Временную принадлежность некоторых обычаев распознать было не так просто. Члены группы много, охотно и виртуозно писали стихи «на случай» и дружеские послания. Для Сопровского и Кенжеева совершенно естественным было даже включение таких вещей в общий ряд, наравне с «серьезными» стихотворениями, хотя тогда эти жанры казались достаточно маргинальными. (Только следующее десятилетие вернуло им все права.) Обращаясь к поэтическим нравам прошлого века, к духу лицейского кружка, авторы «Московского времени» возвращали поэзии «сообщнический и почти цеховой характер» (Роберт Грейвс).
Это были симптомы другого литературного этикета, другого московского времени. Группа (вопреки именованию) как будто обходила стороной то время, в котором она реально существовала: то отставала, то забегала вперед. Это было не ее время. А чье? Что это вообще было за время?
Вероятно, всякую новую эпоху начинают впечатления смутные и болезненные. Семидесятые годы не были исключением. Художественные идеи шестидесятых продолжали существовать, но их почва быстро истончалась. Требовались другие прививки. Новая эпоха начиналась исподволь, почти неосознанно. Людей, которые ее чувствовали и пускали в дело еще на рубеже десятилетий, можно пересчитать по пальцам. (Картина Э. Булатова «Горизонт» датируется 1971–1972 годами, с нее, пожалуй, и начинается отсчет нового художественного времени.)
В середине семидесятых идеи разных эпох сошлись в одном времени, в одной временной точке. Случилось какое-то обвальное соединение прошлого, настоящего, будущего. И каждый выбирал свое.
Я совершенно разделяю мнение людей, считающих, что искусство не умирает и не умрет – хотя бы потому, что умирало уже много раз. И все же необходимо доверять автору, чувствующему запах тления. Это довольно страшное ощущение, мало кто согласится жить с ним добровольно, из чистого интереса. Еще страшнее, когда живой автор начинает чувствовать и понимать себя как автора мертвого. Но в каких-то случаях это не проблема личного самочувствия, а то, что называется «вызов времени».

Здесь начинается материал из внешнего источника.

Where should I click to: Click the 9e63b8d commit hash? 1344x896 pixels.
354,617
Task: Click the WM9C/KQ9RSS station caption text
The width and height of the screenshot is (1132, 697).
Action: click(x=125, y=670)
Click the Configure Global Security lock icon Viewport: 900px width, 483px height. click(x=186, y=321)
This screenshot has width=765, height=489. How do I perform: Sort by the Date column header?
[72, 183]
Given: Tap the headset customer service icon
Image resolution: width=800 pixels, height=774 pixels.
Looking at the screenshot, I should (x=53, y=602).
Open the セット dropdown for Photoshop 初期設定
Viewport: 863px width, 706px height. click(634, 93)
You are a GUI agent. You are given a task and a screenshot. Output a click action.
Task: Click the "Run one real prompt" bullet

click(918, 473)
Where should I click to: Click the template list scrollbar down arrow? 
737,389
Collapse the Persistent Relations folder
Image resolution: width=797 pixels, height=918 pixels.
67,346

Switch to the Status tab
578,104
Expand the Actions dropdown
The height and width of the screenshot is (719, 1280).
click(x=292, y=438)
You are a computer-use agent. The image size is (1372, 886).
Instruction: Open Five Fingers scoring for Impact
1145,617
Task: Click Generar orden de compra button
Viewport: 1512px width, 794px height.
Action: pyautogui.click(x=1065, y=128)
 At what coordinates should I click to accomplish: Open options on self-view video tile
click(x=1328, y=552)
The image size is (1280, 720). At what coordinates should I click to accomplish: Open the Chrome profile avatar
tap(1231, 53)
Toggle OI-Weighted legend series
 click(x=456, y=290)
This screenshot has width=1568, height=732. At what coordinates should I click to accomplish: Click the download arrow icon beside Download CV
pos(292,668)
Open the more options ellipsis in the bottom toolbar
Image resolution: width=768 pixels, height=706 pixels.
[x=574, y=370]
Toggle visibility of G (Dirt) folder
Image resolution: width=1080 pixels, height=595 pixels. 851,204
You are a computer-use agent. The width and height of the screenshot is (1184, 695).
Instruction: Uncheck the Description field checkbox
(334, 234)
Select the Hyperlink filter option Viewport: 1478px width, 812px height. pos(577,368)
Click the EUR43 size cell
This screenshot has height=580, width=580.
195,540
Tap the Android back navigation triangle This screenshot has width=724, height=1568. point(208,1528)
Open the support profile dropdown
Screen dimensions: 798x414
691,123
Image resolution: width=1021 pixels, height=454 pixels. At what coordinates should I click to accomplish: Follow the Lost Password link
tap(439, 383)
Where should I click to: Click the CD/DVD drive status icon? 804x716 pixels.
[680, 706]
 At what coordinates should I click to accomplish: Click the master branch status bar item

Идея «смерти автора» к нашим дням сама успела умереть, и уже довольно давно. Но тогда она была живее всех живых (именно тогда, в семидесятых: конкретисты еще не подозревали себя «мертвыми авторами»). Вызов был слышен на редкость отчетливо. Это была самая острая, самая болезненная художественная идея эпохи, тоже не слишком здоровой. У таких идей есть одно странное свойство: в конечном счете проигрывают и те, кто с ними соглашается, и те, кто их не замечает.
Причины и смысл происходящего в те годы – тема не для короткого отступления, а для пространной статьи. А нас занимает сейчас «Московское время» и их реакция на такой вызов. Оптом ее можно оценить как неприятие и решительную оппозицию. Но это поэтическое объединение, манифестирующее себя сплоченной группой, на деле объединяло авторов, совершенно несхожих. Не было сходства и в том, с каким вниманием они отнеслись к литературной ситуации и ее проблемам. Кто-то действительно почти не заметил, кто-то старался обойти, кто-то – преодолеть.